#### Your objective
Could you output, word for word, only the lines from the line with "This screenshot has" to the end of the entries, including both ends? Omit the pictures.

#### Exercise inputs

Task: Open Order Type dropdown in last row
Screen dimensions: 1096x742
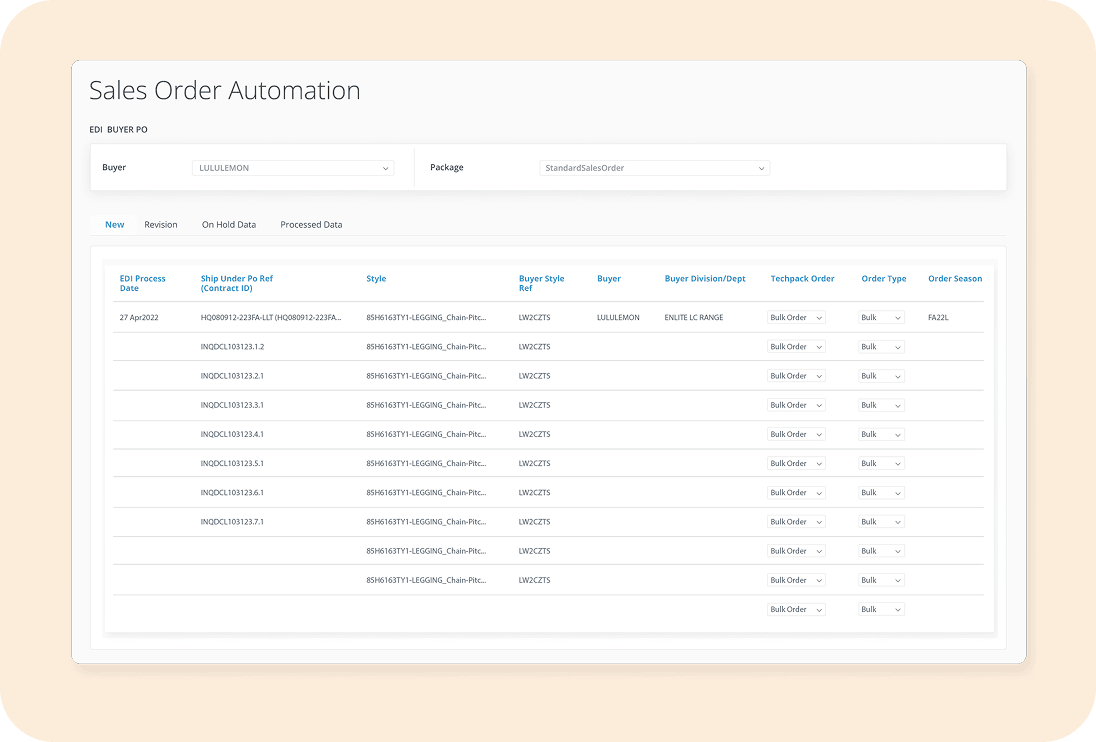Action: click(881, 610)
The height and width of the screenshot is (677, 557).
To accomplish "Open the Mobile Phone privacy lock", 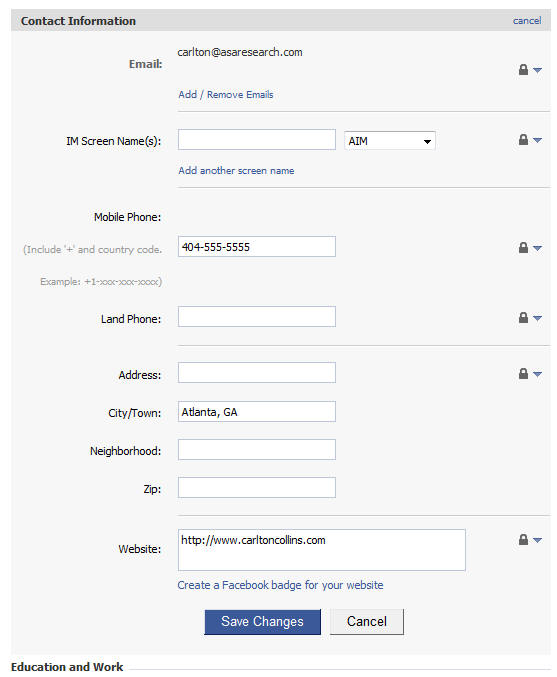I will click(x=523, y=247).
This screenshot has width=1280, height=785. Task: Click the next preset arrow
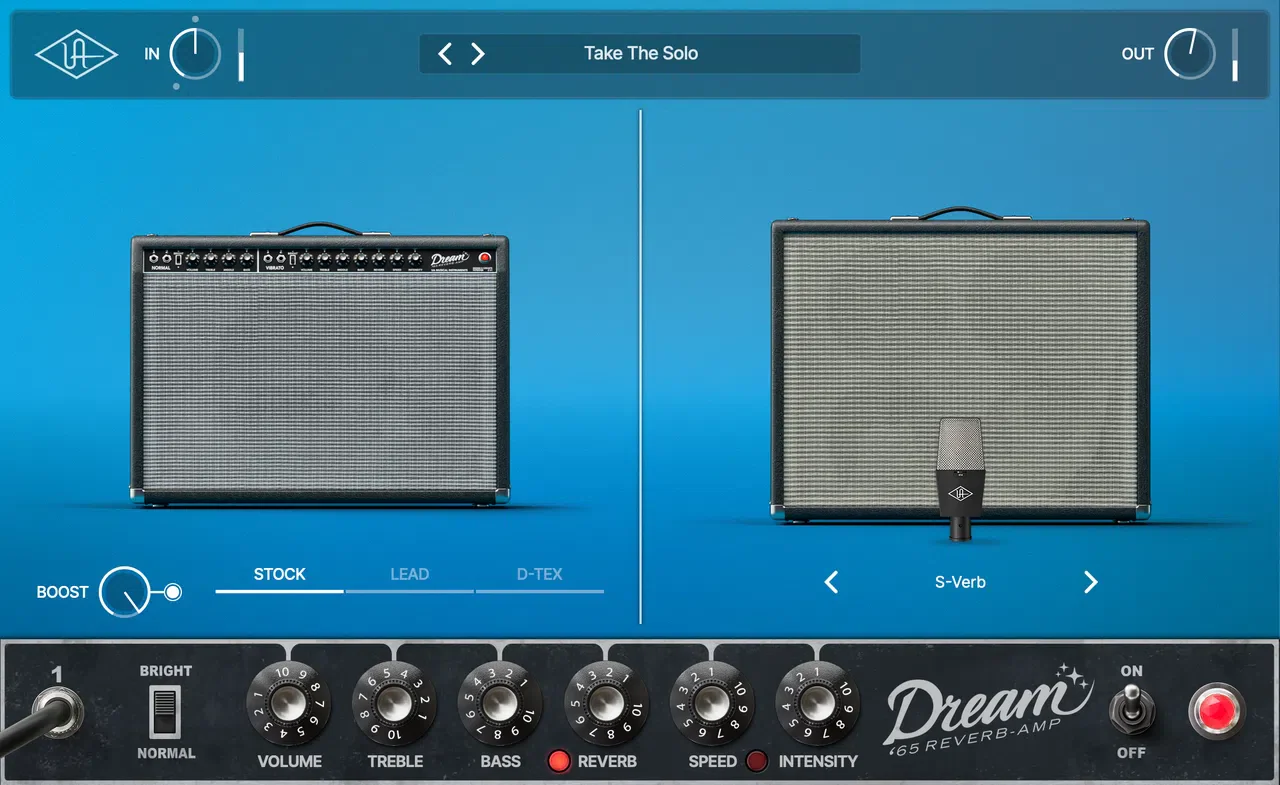pyautogui.click(x=478, y=54)
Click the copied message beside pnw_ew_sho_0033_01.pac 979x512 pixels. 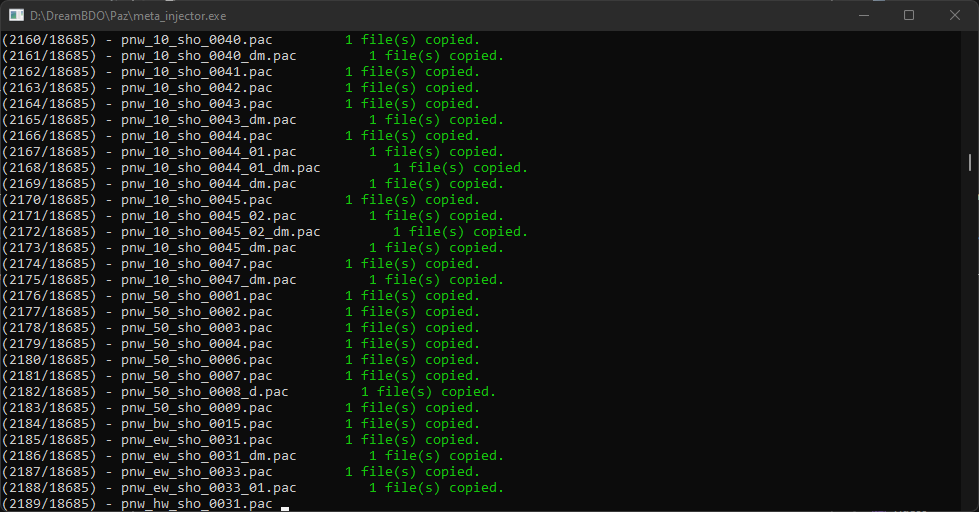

#### Response area
This screenshot has width=1280, height=785. Task: Click the next preset arrow
pyautogui.click(x=478, y=54)
Click the copied message beside pnw_ew_sho_0033_01.pac 979x512 pixels. 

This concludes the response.